◆ **Records**:

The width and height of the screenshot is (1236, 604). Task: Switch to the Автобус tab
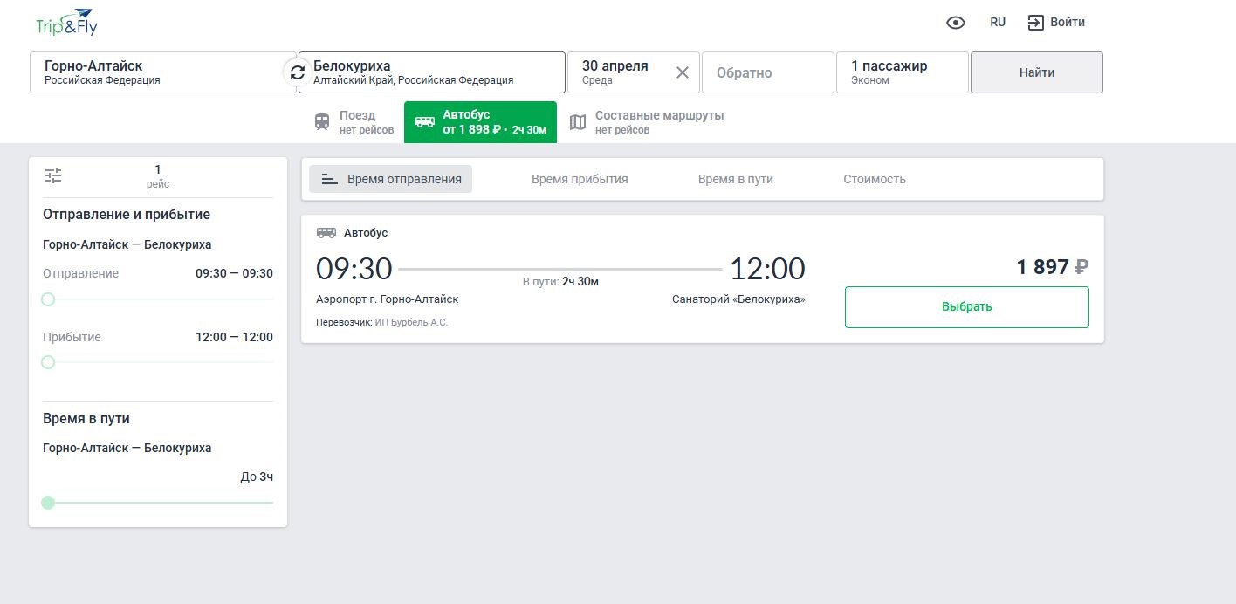click(x=480, y=122)
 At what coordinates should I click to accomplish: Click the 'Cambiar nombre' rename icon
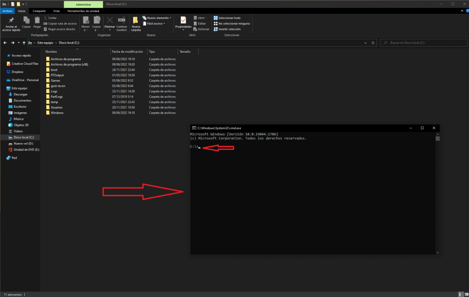click(x=122, y=21)
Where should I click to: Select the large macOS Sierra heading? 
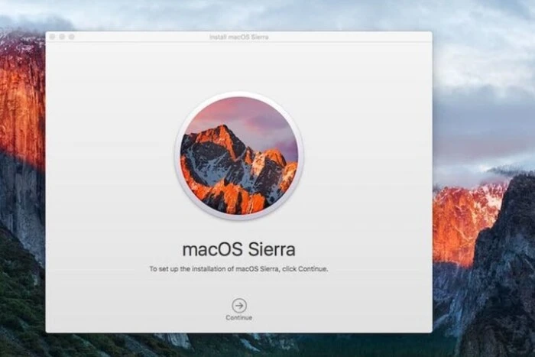pyautogui.click(x=238, y=249)
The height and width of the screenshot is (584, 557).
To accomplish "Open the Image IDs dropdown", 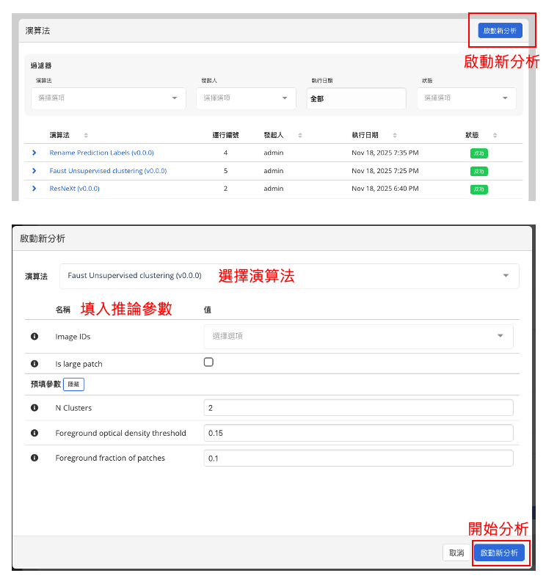I will (x=358, y=336).
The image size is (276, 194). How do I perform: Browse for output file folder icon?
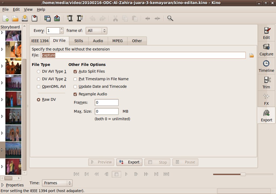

◆ **Problem statement**: Within the listing above, the lines starting at the one containing "At what coordinates" and ending at the one containing "The height and" are to be returned exactly. Omit the pictures.

◆ **Solution**:
 At what coordinates should I click to accomplish: Click the 'Cambiar nombre' rename icon
click(x=122, y=21)
Where should I click to: Select the large macOS Sierra heading? 
pyautogui.click(x=238, y=249)
The height and width of the screenshot is (584, 557).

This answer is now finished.